Buhari: We Won’t Preempt States over Decisions on #EndSARS .
President Muhammadu Buhari, on Thursday, said the federal government would not take any action to block or anticipate the outcomes of the various panels set up by state governments to investigate last year’s #EndSARS protests.
Rather, Buhari said his government would wait to see the steps the governors would take before considering any action on the outcomes of the inquiries.
The nationwide protests in October last year had resulted in loss of lives and wanton destruction of property.
Buhari, who spoke during a meeting with United States Secretary of State, Antony Blinken,in Abuja, said his administration was inclined to allow the system work, and that the state governments would be required to take steps to address the issues raised in the panels’ reports before the federal government would step in.
But the United States government, which has since shown interest in the #EndSARS matter, said it would like to see that both the federal and the Lagos State governments ensured that the report of the panel received due accountability and attention.
However, counsel to the Lagos State government on the #EndSARS panel, Mr. Abiodun Owonikoko (SAN), has rejected the findings of the panel, which were leaked on Monday. Owonikoko also disputed the casualty figures recorded by the panel.
He claimed the leaked document was fraught with discrepancies and should not be in the public domain or be taken as an accurate document, especially, as one of the signatories to the document, Mr. Ebun-Olu Adegboruwa (SAN), was absent for the most part of the hearing.
Meanwhile, sources close to Alausa, the seat of the Lagos State government, said the government spent N800 million to fund the #EndSARS inquiry, which lasted 13 months.
Buhari was quoted as saying in a statement by his spokesman, Femi Adesina, that, “So many state governments are involved, and have given different terms of reference to the probe panels.
“We at the federal have to wait for the steps taken by the states, and we have to allow the system to work. We can’t impose ideas on them. The federal government has to wait for the reaction of the states.”

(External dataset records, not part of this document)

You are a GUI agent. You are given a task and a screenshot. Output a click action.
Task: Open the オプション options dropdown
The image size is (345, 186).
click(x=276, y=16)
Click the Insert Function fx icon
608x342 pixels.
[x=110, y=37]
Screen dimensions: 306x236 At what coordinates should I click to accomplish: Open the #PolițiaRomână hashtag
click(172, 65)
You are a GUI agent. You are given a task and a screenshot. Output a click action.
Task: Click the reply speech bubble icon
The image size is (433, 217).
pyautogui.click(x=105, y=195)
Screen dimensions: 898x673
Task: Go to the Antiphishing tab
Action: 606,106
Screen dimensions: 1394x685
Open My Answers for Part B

The president told the US Secretary of State that his administration remained committed to freedom of worship, adding, “No one is discriminated against on the basis of his or her faith.”
He expressed his appreciation to the US for the sale of weapons to Nigeria to fight insecurity.

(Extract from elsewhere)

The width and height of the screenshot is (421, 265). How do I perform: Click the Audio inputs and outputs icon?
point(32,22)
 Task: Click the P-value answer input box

“It’s helping us to stabilise the situation in the North-east, and we’ve made a lot of progress since 2015,” Buhari said.
But Blinken, who spoke at a joint press conference with the Minister of Foreign Affairs, Geoffrey Onyeama, at the State House, Abuja, charged the governments to see to it that the grievances of victims of security agents’ brutality were attended.

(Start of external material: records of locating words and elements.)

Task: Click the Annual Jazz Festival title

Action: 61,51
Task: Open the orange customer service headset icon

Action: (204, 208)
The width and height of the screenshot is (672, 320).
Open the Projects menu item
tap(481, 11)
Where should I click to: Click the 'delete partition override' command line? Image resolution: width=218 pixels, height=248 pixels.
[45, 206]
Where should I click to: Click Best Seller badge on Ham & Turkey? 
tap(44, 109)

Blinken, who had held separate meetings with Buhari, Vice President Yemi Osinbajo (SAN), and Onyeama, during which some agreements were signed, also noted that his country was working with Nigeria to address its security challenges.
“We’re working with Nigeria to address security challenges, including those posed by Boko Haram, ISIS West Africa and other terrorist and extremist groups. In meetings with the President, with the Vice President, with the foreign minister, we discussed the importance of a comprehensive approach that builds effective security forces, addresses the underlying drivers of extremism, and respects Nigerians’ basic human rights.
“The United States is committed to helping Nigeria do that by continuing to invest in our security partnership, and the institutions that strengthen the rule of law, and that hold accountable those, who commit human rights abuses, corruption and other acts that harm the Nigerian people. By tackling these issues, we can help to address some of the problems that have been key drivers of insecurity.
“To that end, let me say that we welcome the conclusion of the investigation by the independent inquiry established by the Lagos State government to look into the events that took place at Lekki Tollgate in Lagos, in October of 2020, and this, of course, was amidst the #EndSARS protest, including the killings and other alleged abuses by the security forces.
“We anticipate and look to the state and the federal government’s response to the findings, and expect those to include steps that ensure accountability and address the grievances of the victims and their families.